■ **Exercise objective**: Line by line, please look for the word "status" in the following records, then copy each line you find it in.

--------------------------------

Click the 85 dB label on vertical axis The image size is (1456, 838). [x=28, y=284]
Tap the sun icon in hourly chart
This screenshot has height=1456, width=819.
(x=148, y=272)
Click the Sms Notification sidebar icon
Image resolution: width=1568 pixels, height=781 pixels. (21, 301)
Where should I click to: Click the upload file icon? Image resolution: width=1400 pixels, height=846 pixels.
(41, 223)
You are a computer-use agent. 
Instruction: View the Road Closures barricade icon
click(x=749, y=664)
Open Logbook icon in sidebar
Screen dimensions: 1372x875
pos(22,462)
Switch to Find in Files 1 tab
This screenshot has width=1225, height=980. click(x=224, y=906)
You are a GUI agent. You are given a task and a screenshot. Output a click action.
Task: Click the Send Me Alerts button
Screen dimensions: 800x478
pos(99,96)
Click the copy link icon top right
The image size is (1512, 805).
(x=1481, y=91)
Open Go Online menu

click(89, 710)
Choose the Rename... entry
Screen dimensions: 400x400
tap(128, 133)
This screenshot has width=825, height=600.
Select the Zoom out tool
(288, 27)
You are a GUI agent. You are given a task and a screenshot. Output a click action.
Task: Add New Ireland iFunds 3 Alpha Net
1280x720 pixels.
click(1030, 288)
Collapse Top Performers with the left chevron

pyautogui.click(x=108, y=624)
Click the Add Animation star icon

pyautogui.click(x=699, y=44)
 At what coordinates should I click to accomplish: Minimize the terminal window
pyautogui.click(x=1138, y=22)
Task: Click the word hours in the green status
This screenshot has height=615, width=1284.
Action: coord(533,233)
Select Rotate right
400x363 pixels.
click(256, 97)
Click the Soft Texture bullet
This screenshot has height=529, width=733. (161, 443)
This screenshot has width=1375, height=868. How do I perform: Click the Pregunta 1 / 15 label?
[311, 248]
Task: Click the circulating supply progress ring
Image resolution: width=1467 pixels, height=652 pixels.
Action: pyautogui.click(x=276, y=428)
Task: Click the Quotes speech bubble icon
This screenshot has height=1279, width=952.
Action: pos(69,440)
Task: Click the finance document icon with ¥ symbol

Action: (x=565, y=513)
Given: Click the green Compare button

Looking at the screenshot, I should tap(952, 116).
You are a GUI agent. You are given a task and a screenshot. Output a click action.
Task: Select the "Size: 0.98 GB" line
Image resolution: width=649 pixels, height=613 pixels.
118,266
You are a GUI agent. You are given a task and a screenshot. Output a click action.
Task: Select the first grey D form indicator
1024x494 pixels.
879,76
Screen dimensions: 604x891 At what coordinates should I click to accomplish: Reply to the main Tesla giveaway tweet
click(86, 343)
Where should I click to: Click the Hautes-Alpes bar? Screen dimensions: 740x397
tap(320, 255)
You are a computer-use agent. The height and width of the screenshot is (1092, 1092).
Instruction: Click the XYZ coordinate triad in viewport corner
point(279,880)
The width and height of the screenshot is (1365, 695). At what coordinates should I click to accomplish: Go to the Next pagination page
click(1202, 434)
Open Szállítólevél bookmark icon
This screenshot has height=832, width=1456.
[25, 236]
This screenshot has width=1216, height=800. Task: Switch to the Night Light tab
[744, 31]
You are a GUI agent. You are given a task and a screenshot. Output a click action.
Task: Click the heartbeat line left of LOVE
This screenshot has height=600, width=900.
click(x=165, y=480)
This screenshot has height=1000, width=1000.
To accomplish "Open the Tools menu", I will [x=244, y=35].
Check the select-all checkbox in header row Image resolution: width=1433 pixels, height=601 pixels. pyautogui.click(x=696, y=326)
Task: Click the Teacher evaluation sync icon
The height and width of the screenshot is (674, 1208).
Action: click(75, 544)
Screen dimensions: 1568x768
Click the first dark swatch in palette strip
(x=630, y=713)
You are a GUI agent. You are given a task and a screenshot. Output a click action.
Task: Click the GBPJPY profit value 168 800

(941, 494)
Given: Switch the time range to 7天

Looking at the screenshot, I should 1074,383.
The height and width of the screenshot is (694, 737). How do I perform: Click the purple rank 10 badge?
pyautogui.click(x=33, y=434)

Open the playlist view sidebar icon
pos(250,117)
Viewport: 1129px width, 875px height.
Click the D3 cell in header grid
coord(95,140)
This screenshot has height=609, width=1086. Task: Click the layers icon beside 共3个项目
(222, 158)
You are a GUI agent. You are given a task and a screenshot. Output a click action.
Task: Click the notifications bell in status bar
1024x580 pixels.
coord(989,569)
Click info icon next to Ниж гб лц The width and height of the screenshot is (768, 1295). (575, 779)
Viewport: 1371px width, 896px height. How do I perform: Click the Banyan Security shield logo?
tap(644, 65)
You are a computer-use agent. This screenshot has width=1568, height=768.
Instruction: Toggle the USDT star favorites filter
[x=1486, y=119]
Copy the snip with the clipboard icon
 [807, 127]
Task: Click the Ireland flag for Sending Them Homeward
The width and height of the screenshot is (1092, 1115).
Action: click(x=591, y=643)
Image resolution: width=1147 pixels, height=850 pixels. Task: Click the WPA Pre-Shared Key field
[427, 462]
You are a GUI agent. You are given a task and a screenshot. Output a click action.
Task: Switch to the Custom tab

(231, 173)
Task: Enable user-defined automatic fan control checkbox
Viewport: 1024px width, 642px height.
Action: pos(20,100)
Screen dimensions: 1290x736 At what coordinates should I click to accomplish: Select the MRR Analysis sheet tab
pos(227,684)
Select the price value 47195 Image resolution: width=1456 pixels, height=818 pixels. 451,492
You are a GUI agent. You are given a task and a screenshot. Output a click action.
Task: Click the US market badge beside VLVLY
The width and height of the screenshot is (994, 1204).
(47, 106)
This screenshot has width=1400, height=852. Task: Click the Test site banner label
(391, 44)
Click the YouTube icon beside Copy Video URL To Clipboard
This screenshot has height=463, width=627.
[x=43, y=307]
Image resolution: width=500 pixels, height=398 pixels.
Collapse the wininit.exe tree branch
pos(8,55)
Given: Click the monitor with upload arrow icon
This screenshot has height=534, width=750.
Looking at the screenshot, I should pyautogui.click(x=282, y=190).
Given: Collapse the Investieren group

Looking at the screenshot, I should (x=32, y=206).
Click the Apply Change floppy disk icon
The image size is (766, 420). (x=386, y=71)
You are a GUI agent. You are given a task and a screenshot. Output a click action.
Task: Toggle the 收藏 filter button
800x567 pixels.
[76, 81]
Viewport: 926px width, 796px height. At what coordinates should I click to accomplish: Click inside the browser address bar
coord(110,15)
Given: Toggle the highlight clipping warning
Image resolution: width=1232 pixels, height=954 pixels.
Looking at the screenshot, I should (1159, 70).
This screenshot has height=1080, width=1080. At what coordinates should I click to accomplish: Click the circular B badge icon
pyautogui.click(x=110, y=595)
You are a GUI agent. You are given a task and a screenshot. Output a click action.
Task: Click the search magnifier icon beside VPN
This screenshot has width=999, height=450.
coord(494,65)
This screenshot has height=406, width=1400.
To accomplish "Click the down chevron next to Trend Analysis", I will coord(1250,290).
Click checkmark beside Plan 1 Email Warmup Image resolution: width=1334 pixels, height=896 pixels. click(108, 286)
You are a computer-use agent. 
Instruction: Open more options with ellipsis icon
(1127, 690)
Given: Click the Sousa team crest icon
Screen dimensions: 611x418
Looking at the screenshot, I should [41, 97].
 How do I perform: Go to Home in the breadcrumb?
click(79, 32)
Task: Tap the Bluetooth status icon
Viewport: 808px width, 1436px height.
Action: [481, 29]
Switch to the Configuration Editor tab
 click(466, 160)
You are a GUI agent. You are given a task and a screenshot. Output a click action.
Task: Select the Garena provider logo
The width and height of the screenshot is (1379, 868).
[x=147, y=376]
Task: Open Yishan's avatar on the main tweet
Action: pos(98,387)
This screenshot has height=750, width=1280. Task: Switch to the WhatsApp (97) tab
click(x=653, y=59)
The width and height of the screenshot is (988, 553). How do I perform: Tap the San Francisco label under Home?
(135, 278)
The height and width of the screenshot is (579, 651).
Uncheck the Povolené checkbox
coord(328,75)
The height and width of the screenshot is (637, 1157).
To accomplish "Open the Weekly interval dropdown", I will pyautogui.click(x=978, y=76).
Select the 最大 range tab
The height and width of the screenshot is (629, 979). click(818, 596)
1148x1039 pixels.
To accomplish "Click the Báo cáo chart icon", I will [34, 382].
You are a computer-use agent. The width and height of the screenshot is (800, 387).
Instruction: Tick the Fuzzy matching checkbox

--------------------------------

■ **Solution**:
Task: Click the word hours in the green status
Task: Click the notifications bell in status bar
Task: Tap the Bluetooth status icon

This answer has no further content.